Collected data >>
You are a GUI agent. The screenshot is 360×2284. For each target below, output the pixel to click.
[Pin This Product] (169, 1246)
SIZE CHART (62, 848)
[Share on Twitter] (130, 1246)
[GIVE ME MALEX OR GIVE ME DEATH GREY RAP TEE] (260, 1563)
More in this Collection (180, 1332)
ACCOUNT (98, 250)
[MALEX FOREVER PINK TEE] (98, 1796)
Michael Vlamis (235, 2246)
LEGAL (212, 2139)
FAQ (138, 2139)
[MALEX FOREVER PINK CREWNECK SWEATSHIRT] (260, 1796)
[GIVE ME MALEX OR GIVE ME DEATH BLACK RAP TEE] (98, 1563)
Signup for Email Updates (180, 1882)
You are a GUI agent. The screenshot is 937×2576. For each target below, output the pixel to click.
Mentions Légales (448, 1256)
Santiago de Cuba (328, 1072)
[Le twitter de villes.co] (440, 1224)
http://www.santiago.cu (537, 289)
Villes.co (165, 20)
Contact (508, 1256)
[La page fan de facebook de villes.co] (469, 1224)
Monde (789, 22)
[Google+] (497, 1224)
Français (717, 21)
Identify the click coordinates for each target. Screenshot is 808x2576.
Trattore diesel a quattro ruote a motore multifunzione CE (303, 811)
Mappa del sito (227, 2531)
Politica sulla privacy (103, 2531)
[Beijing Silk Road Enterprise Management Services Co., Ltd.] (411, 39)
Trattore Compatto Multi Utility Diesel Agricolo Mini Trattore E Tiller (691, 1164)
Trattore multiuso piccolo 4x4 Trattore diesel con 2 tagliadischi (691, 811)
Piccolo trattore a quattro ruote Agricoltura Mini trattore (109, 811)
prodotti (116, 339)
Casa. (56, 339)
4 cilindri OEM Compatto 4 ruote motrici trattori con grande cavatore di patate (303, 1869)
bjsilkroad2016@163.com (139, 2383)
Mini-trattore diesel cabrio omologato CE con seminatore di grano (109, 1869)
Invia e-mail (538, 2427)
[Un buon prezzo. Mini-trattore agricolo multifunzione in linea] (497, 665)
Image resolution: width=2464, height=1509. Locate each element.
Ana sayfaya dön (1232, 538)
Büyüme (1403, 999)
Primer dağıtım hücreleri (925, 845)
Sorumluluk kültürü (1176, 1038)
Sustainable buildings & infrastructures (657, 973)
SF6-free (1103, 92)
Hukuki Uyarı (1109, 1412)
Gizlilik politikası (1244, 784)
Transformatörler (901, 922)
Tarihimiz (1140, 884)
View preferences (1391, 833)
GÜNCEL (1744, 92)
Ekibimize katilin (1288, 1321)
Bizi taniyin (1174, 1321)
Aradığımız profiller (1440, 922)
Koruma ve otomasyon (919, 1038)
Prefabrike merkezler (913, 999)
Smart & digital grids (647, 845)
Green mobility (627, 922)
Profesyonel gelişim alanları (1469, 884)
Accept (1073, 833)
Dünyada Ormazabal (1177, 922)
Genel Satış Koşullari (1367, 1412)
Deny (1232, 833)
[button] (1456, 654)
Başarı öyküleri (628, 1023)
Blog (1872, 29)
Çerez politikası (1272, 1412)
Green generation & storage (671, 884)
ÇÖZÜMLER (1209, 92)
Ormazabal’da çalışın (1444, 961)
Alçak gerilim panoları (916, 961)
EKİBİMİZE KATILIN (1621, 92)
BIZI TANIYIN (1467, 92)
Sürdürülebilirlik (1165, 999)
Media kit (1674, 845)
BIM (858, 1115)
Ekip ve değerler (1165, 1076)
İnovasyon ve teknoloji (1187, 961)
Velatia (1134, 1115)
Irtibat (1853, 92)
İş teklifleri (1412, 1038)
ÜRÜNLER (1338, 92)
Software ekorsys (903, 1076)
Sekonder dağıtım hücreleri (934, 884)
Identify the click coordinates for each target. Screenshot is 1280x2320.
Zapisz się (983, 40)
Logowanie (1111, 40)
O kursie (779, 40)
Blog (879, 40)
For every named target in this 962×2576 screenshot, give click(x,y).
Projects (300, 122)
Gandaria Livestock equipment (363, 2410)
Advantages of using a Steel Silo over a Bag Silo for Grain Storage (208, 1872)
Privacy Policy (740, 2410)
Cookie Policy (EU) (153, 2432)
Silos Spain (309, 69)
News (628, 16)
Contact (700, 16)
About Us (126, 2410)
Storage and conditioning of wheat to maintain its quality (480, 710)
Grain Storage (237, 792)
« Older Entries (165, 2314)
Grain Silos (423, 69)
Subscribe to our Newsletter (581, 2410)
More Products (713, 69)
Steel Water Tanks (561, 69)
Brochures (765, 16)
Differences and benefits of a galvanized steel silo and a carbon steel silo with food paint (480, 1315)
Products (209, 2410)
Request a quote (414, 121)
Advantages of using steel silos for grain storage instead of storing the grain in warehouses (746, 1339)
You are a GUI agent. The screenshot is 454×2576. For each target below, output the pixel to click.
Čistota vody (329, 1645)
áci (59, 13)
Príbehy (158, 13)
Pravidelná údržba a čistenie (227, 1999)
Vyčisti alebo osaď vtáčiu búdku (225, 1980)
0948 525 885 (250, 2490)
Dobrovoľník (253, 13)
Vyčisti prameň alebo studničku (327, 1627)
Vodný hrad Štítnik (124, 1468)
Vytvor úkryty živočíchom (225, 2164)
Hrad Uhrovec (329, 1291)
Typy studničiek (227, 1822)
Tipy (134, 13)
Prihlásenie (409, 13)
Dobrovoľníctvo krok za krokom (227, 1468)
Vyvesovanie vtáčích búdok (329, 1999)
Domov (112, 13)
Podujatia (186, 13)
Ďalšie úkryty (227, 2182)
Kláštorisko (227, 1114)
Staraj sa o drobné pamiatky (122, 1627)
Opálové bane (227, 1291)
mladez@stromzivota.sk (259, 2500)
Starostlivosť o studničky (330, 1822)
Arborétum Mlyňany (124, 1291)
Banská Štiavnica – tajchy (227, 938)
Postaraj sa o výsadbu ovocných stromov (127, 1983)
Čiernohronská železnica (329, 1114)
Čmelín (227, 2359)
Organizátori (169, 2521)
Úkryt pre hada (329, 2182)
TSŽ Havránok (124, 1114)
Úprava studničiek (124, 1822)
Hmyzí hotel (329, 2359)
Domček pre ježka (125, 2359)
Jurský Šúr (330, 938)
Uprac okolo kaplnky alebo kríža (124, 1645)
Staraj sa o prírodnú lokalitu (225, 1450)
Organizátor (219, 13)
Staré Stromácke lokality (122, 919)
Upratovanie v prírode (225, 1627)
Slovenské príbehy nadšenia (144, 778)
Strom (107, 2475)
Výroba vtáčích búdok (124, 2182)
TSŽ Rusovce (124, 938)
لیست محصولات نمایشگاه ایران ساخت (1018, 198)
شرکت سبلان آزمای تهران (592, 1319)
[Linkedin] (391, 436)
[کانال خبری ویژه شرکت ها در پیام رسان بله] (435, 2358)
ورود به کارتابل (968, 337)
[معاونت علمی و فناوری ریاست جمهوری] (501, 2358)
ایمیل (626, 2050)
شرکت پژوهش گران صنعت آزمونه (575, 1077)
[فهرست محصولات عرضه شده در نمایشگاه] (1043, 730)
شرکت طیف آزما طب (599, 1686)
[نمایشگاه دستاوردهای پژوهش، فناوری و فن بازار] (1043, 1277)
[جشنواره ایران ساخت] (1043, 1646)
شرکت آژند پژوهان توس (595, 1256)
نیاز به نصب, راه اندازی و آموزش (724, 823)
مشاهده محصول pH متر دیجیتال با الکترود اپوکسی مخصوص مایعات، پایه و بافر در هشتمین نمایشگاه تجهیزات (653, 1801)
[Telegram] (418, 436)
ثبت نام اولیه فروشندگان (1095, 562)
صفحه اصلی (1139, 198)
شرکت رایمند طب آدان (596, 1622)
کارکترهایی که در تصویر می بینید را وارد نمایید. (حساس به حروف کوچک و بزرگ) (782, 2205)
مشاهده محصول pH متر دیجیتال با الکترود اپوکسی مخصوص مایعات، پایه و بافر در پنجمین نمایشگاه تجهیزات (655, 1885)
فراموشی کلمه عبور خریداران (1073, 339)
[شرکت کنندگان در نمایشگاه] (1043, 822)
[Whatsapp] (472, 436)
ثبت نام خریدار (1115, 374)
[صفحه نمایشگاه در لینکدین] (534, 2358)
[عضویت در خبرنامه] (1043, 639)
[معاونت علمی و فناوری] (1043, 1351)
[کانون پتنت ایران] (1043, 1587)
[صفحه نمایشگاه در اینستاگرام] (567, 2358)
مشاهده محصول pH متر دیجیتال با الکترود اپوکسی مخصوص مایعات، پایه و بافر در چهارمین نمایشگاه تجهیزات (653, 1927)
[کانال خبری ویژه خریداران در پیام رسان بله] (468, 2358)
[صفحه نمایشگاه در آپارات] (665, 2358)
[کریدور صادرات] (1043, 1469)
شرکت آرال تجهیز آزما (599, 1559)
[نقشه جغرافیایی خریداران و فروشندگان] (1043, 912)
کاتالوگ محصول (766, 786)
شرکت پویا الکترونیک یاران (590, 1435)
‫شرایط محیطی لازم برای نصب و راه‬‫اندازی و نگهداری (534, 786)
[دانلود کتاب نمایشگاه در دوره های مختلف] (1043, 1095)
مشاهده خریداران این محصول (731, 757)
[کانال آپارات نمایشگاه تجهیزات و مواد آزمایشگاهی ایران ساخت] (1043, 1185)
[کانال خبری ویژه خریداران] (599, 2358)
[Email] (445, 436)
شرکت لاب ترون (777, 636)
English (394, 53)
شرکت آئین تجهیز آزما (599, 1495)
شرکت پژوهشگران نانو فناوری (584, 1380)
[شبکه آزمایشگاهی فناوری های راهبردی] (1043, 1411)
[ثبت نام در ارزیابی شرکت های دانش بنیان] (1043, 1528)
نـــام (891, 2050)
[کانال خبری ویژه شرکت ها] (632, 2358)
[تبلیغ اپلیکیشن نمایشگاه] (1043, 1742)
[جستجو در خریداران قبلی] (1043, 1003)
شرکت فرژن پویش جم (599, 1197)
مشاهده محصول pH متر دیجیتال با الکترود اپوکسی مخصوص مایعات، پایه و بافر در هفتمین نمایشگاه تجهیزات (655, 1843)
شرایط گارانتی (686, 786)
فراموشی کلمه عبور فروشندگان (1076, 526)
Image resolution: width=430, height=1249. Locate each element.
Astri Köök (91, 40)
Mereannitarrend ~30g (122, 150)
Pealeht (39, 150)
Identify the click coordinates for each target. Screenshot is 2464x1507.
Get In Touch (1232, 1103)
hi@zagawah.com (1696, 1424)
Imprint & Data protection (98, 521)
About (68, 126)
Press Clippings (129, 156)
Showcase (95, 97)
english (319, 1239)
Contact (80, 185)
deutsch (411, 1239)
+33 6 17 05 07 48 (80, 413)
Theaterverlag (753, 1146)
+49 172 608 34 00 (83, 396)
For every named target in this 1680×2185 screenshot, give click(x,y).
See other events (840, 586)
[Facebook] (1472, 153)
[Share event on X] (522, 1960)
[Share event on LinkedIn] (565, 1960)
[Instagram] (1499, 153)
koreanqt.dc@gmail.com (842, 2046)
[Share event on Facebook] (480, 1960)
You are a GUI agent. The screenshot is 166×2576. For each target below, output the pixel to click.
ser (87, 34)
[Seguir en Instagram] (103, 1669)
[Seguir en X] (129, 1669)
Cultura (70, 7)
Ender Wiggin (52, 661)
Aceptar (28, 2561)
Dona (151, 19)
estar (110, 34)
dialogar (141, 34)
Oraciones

Requirement >> Retype the records above exactly, from their first line through the line that contains "Screenshot is 808x2576.", and stop there.

Reply to the task >>
You are a GUI agent. The screenshot is 360×2284. For each target below, output the pixel to click.
[Pin This Product] (169, 1246)
SIZE CHART (62, 848)
[Share on Twitter] (130, 1246)
[GIVE ME MALEX OR GIVE ME DEATH GREY RAP TEE] (260, 1563)
More in this Collection (180, 1332)
ACCOUNT (98, 250)
[MALEX FOREVER PINK TEE] (98, 1796)
Michael Vlamis (235, 2246)
LEGAL (212, 2139)
FAQ (138, 2139)
[MALEX FOREVER PINK CREWNECK SWEATSHIRT] (260, 1796)
[GIVE ME MALEX OR GIVE ME DEATH BLACK RAP TEE] (98, 1563)
Signup for Email Updates (180, 1882)
You are a GUI agent. The screenshot is 937×2576. For each target below, output the pixel to click.
Mentions Légales (448, 1256)
Santiago de Cuba (328, 1072)
[Le twitter de villes.co] (440, 1224)
http://www.santiago.cu (537, 289)
Villes.co (165, 20)
Contact (508, 1256)
[La page fan de facebook de villes.co] (469, 1224)
Monde (789, 22)
[Google+] (497, 1224)
Français (717, 21)
Identify the click coordinates for each target. Screenshot is 808x2576.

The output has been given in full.